We calculated what delays actually cost you in dollars. Most apps tell you "there's a 14-minute delay." We tell you that delay costs you $5.29 in lost time and $0.93 in wasted fuel — today. And $136 this month. You plug in your wage and your car's fuel economy, and the app turns abstract delay minutes into real money coming out of your pocket. That reframes the whole commute question.
You can see how well crowds can predict delays. Instead of showing a static number, we built an interactive time-series chart where you can drag across history to see exactly when things got bad and how today compares to any previous day. You can also see the crowd's prediction record over time — whether commuters as a group are actually good at calling whether the road will be bad, or whether they're consistently overconfident or caught off guard. This will be useful to delivery networks and city planners alike.
Votes confirm in under a second, for almost no cost. On Solana's test network, each vote settles in less than a second and costs a fraction of a penny — proving that the "stake a tiny amount on your prediction" feature we're planning is actually viable at scale.
What we learned
The biggest technical surprise was that you don't need a full smart contract to record something permanently on a blockchain. Solana has a built-in feature called the "Memo program" — you can attach a short text note to any transaction, and it gets written to the blockchain forever, publicly readable, and impossible to alter. We used this to record each vote as a permanent receipt. It's like getting a timestamped, tamper-proof paper trail for free, without writing any custom contract code.
The bigger lesson was about trust.

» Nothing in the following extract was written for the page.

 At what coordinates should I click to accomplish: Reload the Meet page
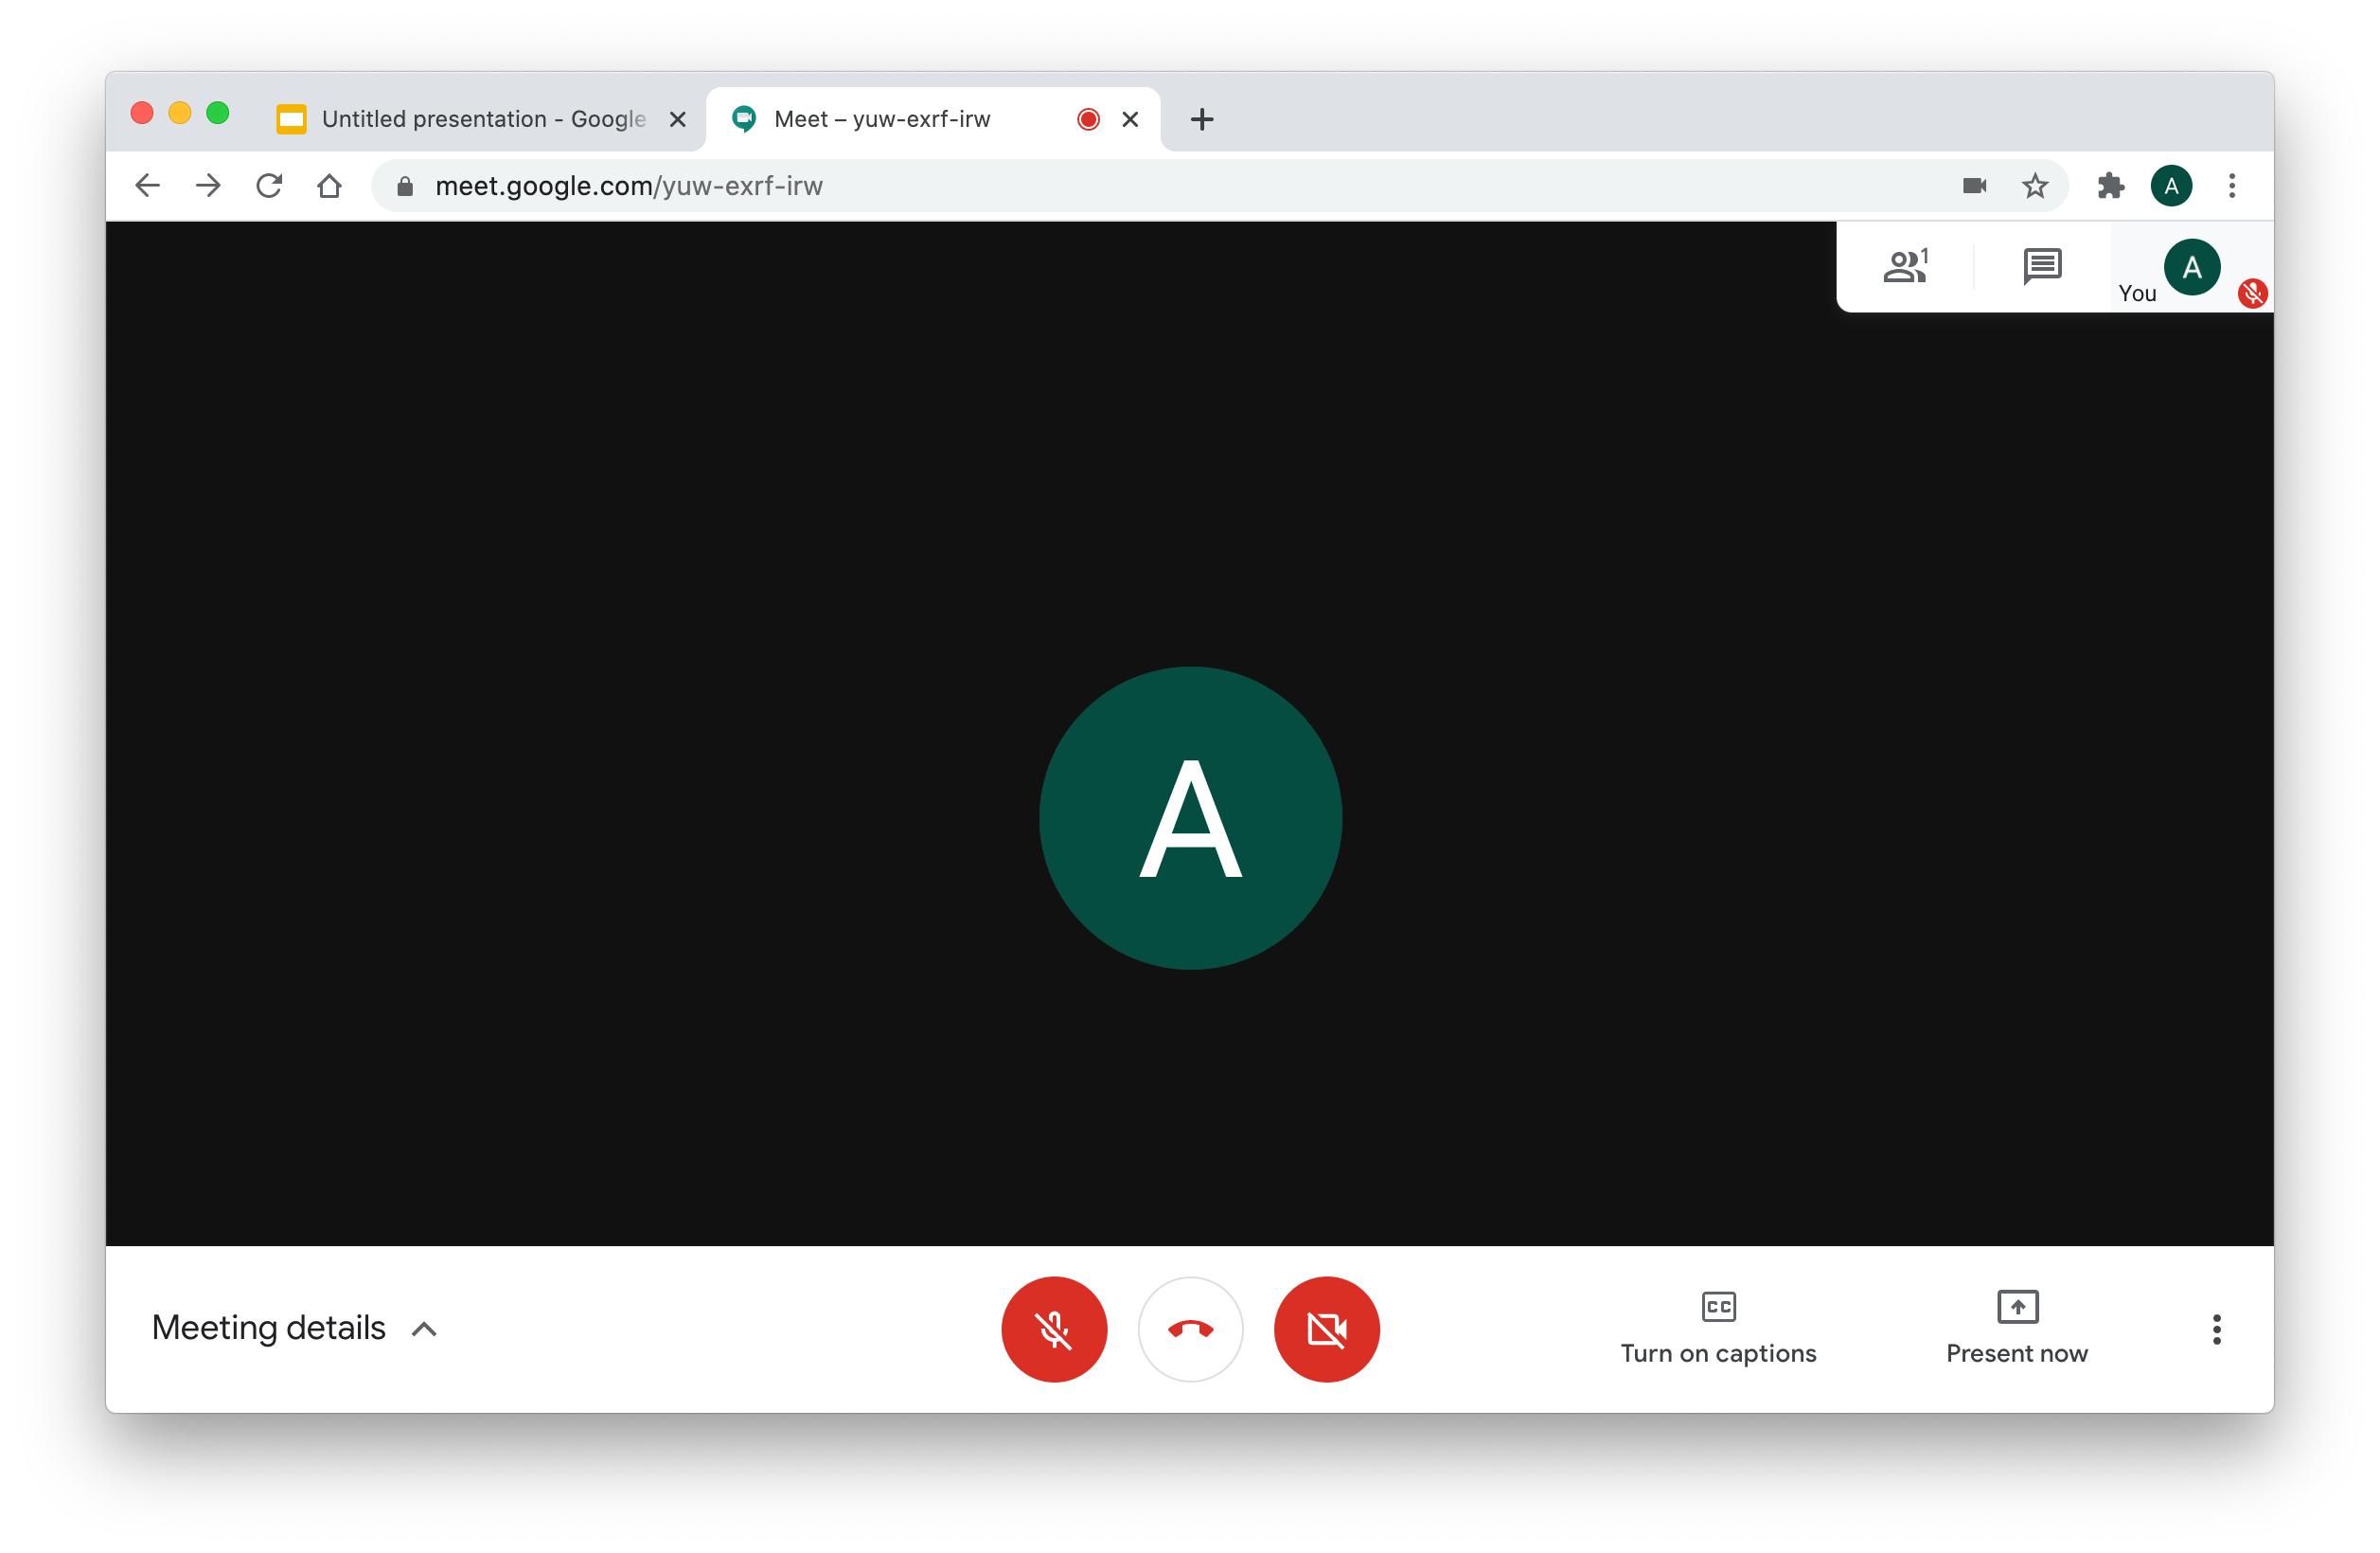point(269,186)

Real-time data is only useful if people believe it. We found that showing a single score (like "73.6 today") wasn't enough — people needed context to know if that was good or bad. That's why the dashboard always shows today vs. yesterday at the same time: it turns an abstract number into an answer to the question "is my commute worse than normal?" The crowd prediction mechanic reinforces this further — when you vote and then see whether you were right, you start to develop an intuition for what the scores actually mean. The accuracy tracker exists so you can ask yourself "do I actually read traffic better than the crowd?" and find out over time.
In short: the hard part wasn't collecting the data, it was designing the experience so the data felt worth trusting and worth coming back to check.

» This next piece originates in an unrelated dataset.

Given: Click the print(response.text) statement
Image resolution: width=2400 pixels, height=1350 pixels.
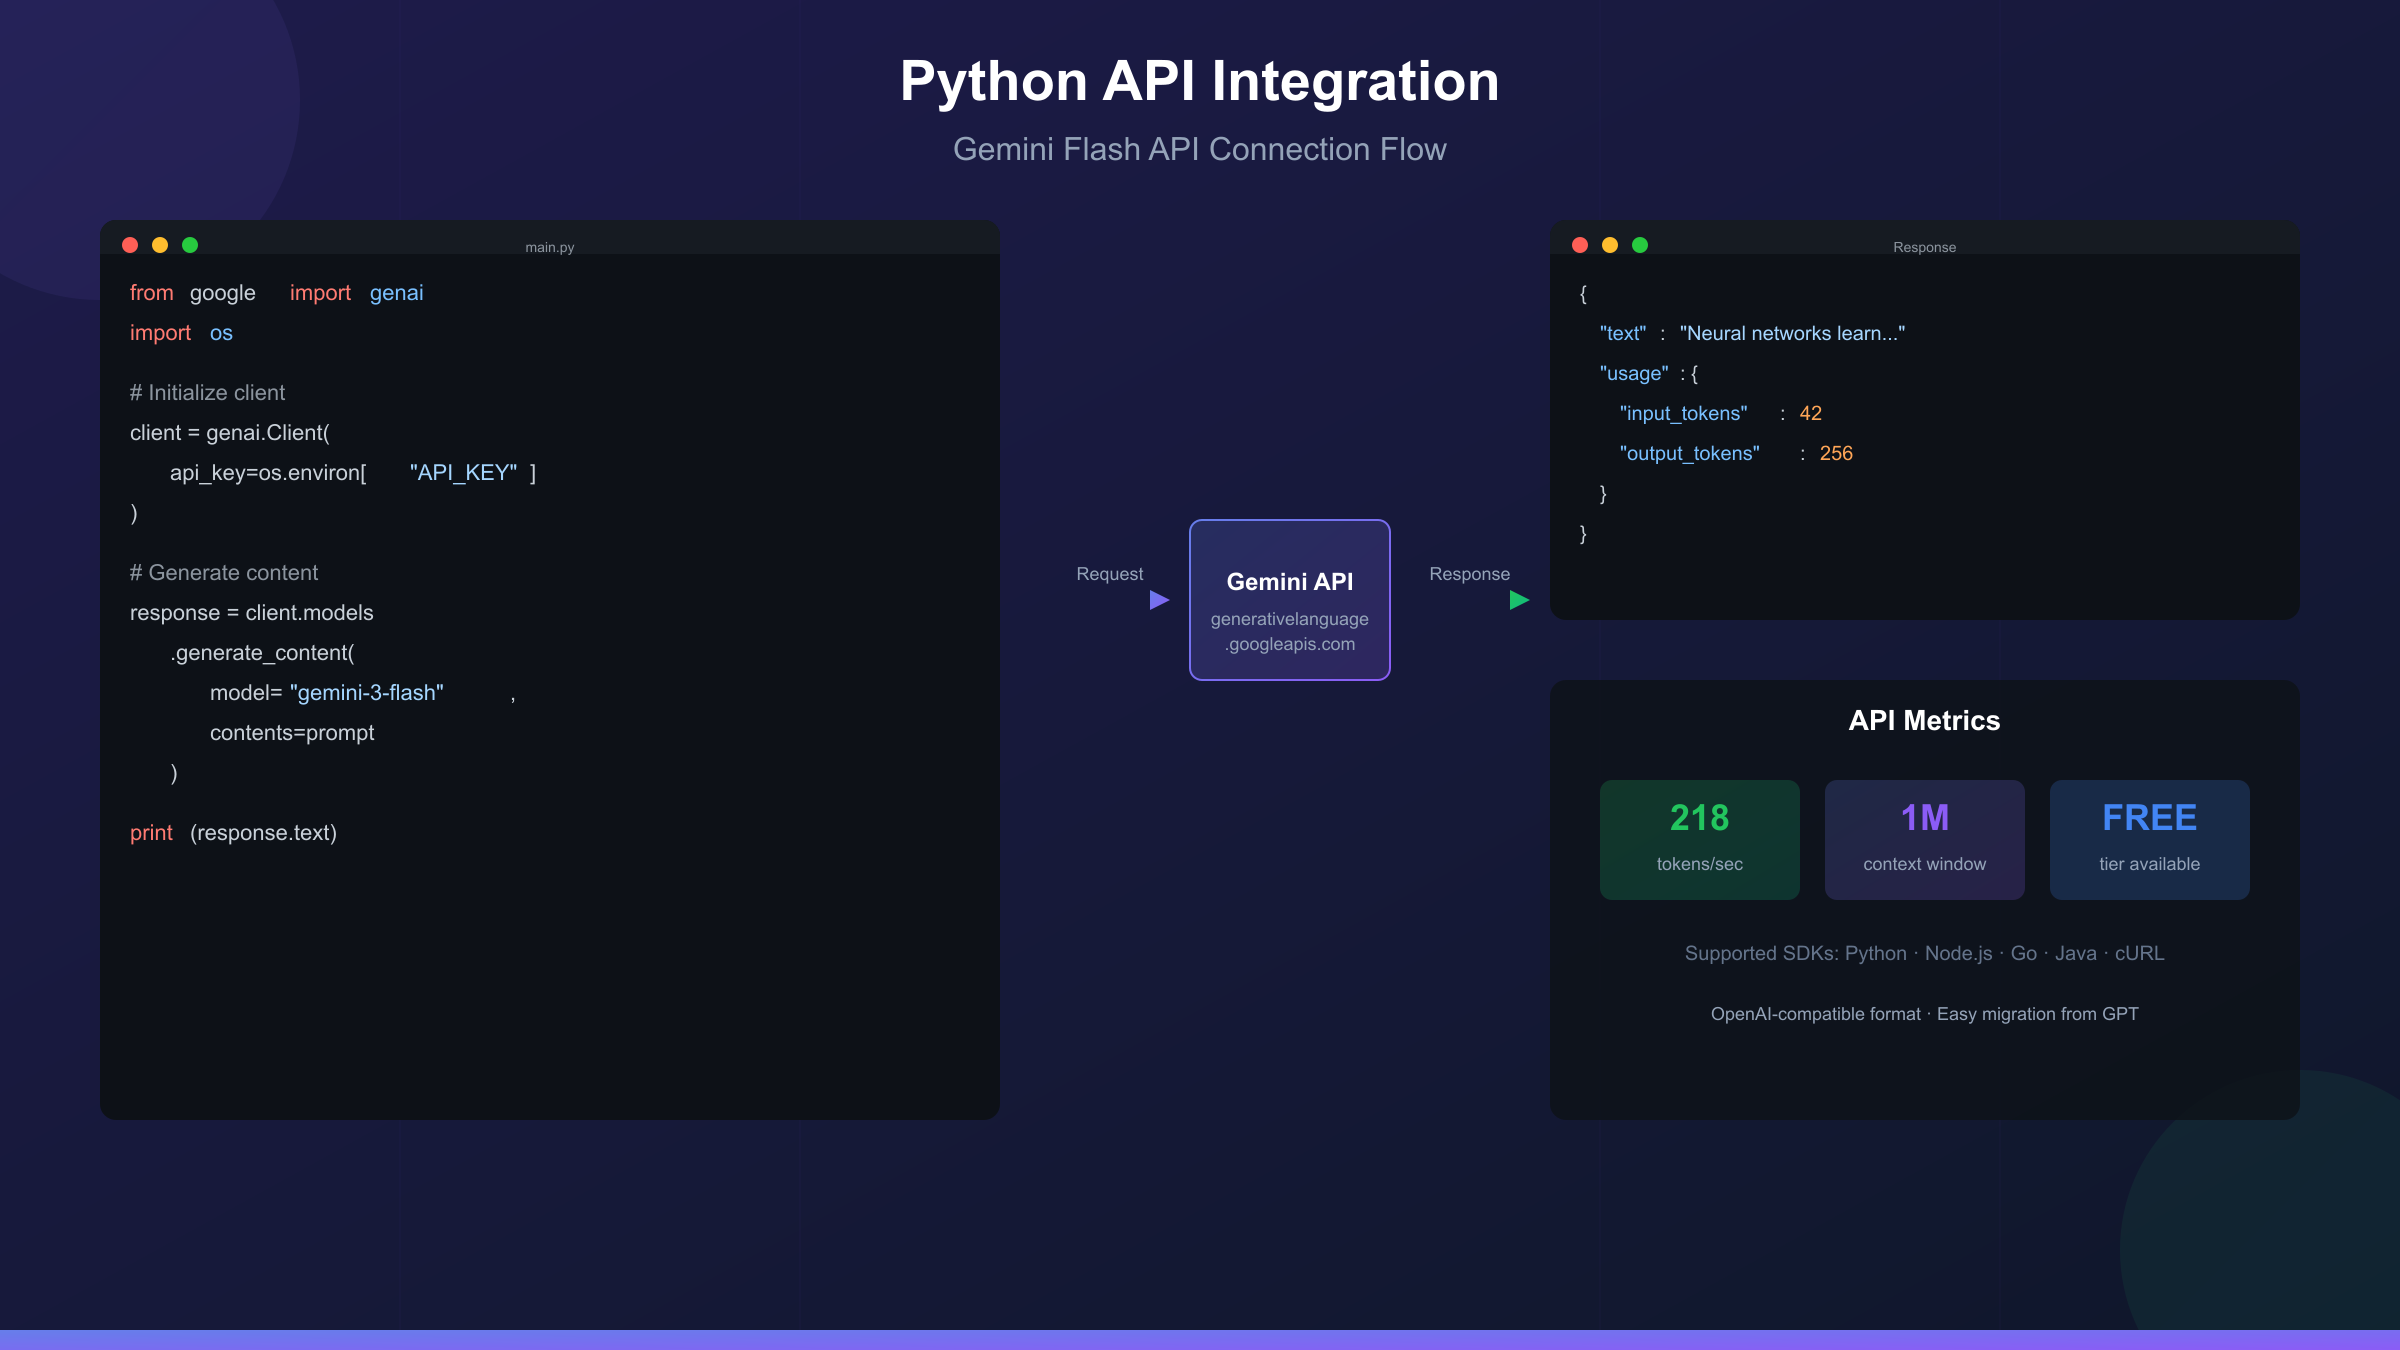Looking at the screenshot, I should [233, 831].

What's next for DeltaDrive
More Corridors — Right now DeltaDrive only covers I-495 and WMATA. The plan is to add I-270 (the route from Rockville/Gaithersburg into DC), I-66 (the main highway corridor from Northern Virginia), and the Purple Line (the new light rail connecting Bethesda to New Carrollton through College Park). Eventually this could expand to other cities entirely.
Persistent Vote Storage — Currently if the server restarts, all the vote tallies disappear. Adding Redis or a database means every vote gets saved to disk, so historical accuracy data and crowd predictions survive server restarts and deployments.
Live Traffic Map — An interactive map layer on top of the dashboard showing real-time congestion density along your route (color-coded by severity) plus pins dropped at the exact locations of active Metro incidents and delays — so instead of just a score number, you can see where the problem is.
Real-Money Predictions (Mainnet) — Right now votes are free and on Solana's test network. Moving to mainnet means users could attach a tiny real-money stake to each prediction — we're talking fractions of a cent (a "lamport" is Solana's smallest unit of currency, like a penny but much smaller). Correct predictions would win a share of what the wrong-side voters put in, adding real skin-in-the-game to the crowd forecasting.
Score Alert Notifications — Let users set a personal threshold like "notify me if the Metro score drops below 60." When live data crosses that line, a push notification hits their phone before they leave the house — early enough to actually change their commute decision.